The concentrations of nitrite-N were below the limits of detection (0.01 mg NO2 --N/L) in all test vessels.The nitrate concentrations in the two replicates containing the test item, and in the toxicity controls were 104, 106 and 107 mg NO3 -/L, respectively (after correction for the inoculum). This corresponds to 108, 109 and 111 mg O2/L, consumed in the formation of nitrate (using the conversion factor from NO3 - to O2 of 1.033). The analysis were performed at the end of the test, on Day 28 only. It is assumed that on Day 0 of the test the nitrite and nitrate amounts are negligible. In conclusion, significant nitrification had occurred in the test media containing the test item during the test period.The measured BOD in the test vessels containing the test item was corrected, according to the guidelines, for the oxygen consumed in the nitrification process and the resulting value was compared to the ThODNH4 in order to calculate the corrected biodegradation values for Day 28.

Test Item

The oxygen consumption of the test item in the test media rapidly increased from Exposure Day 1 until Day 8, when a mean biodegradation value of 80% of the ThODNO3 (or 160% of the ThODNH4) was reached. At the end of the test, on Day 28, the mean biodegradation value was 91% of the ThODNO3. Based on the ThODNH4 the mean biodegradation value at the end of the test was 181% and after correction for the amount of oxygen used in the nitrification process resulted in a mean biodegradation value of 85%. The pass level for ready biodegradability, i.e. biodegradation of at least 60% of the ThOD in 10-day window within the 28-day period of the test, was reached. In conclusion, the test item was found to be readily biodegradable under the test conditions within 28 days.

 

Toxicity Control

In the toxicity control, the run of the curve of the oxygen consumption over the 28-day exposure period correlated with the oxygen demand of the two added substances, i.e. test item and reference item. Within 14 days of exposure, biodegradation amounted to 89% and 124 % based on the ThODNO3 and the ThODNH4, respectively, reaching 93% and 131% at the end of the test. After correction of the BOD on Day 28 for the amount of oxygen used in the nitrification process, the biodegradation value based on the ThODNH4 resulted in 91%. Thus, according to the test guidelines, the test item had no inhibitory effect on activated sludge micro-organisms at the tested concentration of 100 mg/L because biodegradation in the toxicity control was > 25% within 14 days of incubation.

 

Validity criteria fulfilled:

yes

Interpretation of results:

readily biodegradable

Conclusions:

The test item was found to be readily biodegradable after 28 days of exposure to activated sludge under the conditions of the conducted Manometric Respirometry Test OECD 301F. Biodegradation reached a mean value of 91% based on the ThODNO3 and 85% based on ThODNH4 (after correction for the oxygen consumed by the nitrification process; without correction 181%) after 28 d.

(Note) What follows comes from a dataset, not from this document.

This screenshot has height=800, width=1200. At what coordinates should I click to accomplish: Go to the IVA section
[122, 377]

Description of key information

Readily biodegradable: 91% (based on ThODNO3) and 85% (based on ThODNH4) after 28 d (O2 consumption, OECD 301F).

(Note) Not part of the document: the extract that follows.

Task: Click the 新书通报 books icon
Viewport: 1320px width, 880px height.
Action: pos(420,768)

Key value for chemical safety assessment

Biodegradation in water:

readily biodegradable

Additional information

One GLP guideline study according to OECD 301 F is available investigating the ready biodegradability of the substance. Non-adapted, domestic activated sludge from a sewage treatment plant was used as inoculum with a nominal concentration of 100 mg/L test substance (corresponding to 113 mg/L based on ThOD NH4) and incubated for 28 d under diffused lighting. An inoculum blank, a procedure control (with 10.0 mg reference substance/L) and a toxicity control were run in parallel. The degradation rate of the test substance was 91% (based on ThODNO3) and 85% (based on ThODNH4). The reference substance was degraded to 91% after 28 d confirming the suitability of the inoculum. The test item is considered to be non-inhibitory, since the toxicity control attained 89 % degradation by Day 14 (criterion:≥25% degradation by Day 14).Since the test substance reached the pass level for ready biodegradability of > 60% removal of ThOD within 28 d it is readily biodegradable according to the OECD criteria.